For all its good work, the September 11 commission is a debate about the past. The prime threat for the future, that a rogue state such as North Korea will sell a nuclear weapon to a terrorist group, is of a magnitude far greater than the threats we have faced heretofore, and the relevant authorities are just now beginning to come to grips with it.
How likely is it that this might happen?
In his “Worldwide Threat 2004” analysis, CIA Director George Tenet says his “deepest concern” is that terrorist organizations remain intent “on obtaining, and using catastrophic weapons.”
Recently a “senior United States official” (thought to be National Security Adviser Condoleezza Rice) told the press, “That does not leave much time to find this thing and shut it down.” The “thing” is North Korean’s nuclear weapons facilities.
Within the past month, Chairman William Schneider’s Defense Science Board has delivered a new report to Congress identifying the most “Urgent emerging threats: rogues and terrorists.” Driving home his concern, Mr. Schneider warns that the threat of rogue states supplying nuclear weapons to terrorists “demands that we consider solutions that go beyond improvements on the margin.” The study specifically points to North Korea and al Qaeda in this context.
Also within the past month, the head of the International Atomic Energy Agency, Mohamed ElBaradei, was in Washington meeting President Bush and other high-ranking officials to express his alarm. North Korea is the highest-level crisis facing his agency because it “has the most advanced capability.”

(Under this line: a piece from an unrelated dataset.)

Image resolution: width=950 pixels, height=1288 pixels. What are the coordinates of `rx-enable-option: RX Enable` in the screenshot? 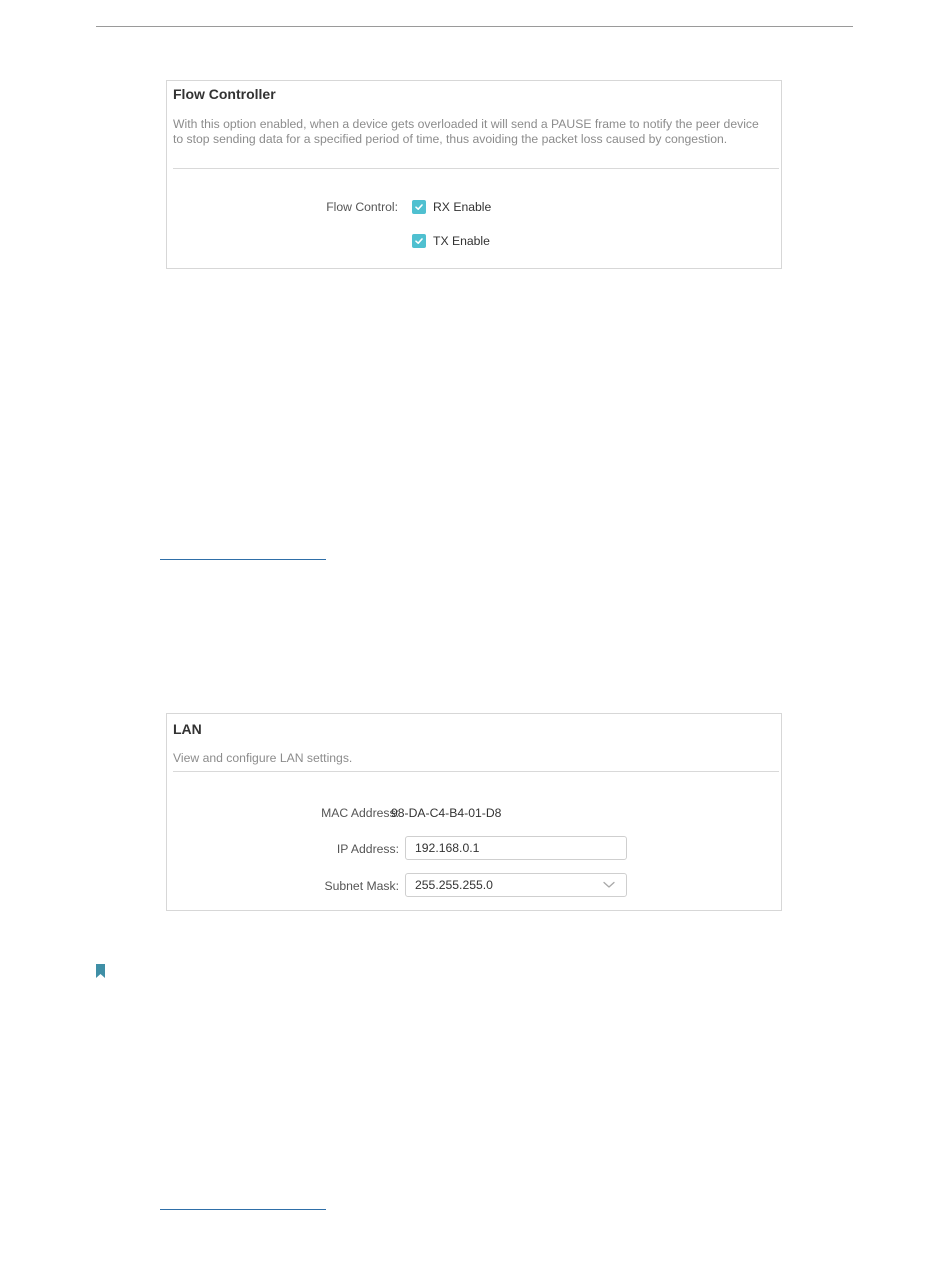 It's located at (452, 207).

What is driving this increased sense of urgency? First, perhaps with the fate of Saddam Hussein in mind, Col. Moammar Gadhafi of Libya has decided to end his Weapons of Mass Destruction programs and reveal the extent of Libyan participation in the illicit WMD trade. His scientists are being debriefed and they are providing eye-opening documents.
Second, Pakistan has given the U.S. at least some of what their renowned scientist, A.Q. Khan, knows. Combining the two new intelligence sources with what we know already provides a treasure-trove of information on international smuggling of nuclear weapons and ballistic missiles — all of it scary.
Adding the Libyan and Khan materials to our existing information base, this is what we think we know:
c According to a defector report, the North Koreans have been training “Arab terrorists” for the past decade at the Kim Jung-il Political and Military University.
c The North Koreans and Osama bin Laden have an existing arms sales relationship. This was discovered in 2000 when bin Laden financed a shipment of North Korean conventional arms to a Philippine Islamic terrorist group.
c In 1998, Pakistan set off a nuclear test that scientists at the Los Alamos National Laboratory now suspect may have been a North Korean nuclear weapon or a joint venture between the two countries.
c Recently a Japanese newspaper, citing military sources, reported Iranian military figures were seen at North Korea nuclear facilities. This leads allied intelligence to suspect the Iranians of trying to move their nuclear weapons program to North Korea, beyond the range of Israeli F-16 fighter-bombers.
Those of us who lost relatives and friends on September 11, 2001, miss them every day, but the total loss of life was a little more than 3,000. The terrorist attacks in Bali and Madrid resulted in casualties in the low hundreds. There is only so much even the most imaginative terrorist group can do with fuel-laden airplanes or conventional explosives.
It is estimated something approximating 200,000 people lost their lives through the 1945 nuclear explosion at Hiroshima — 40,000 killed in the initial blast and another 60,000 who died of wounds over the course of the year.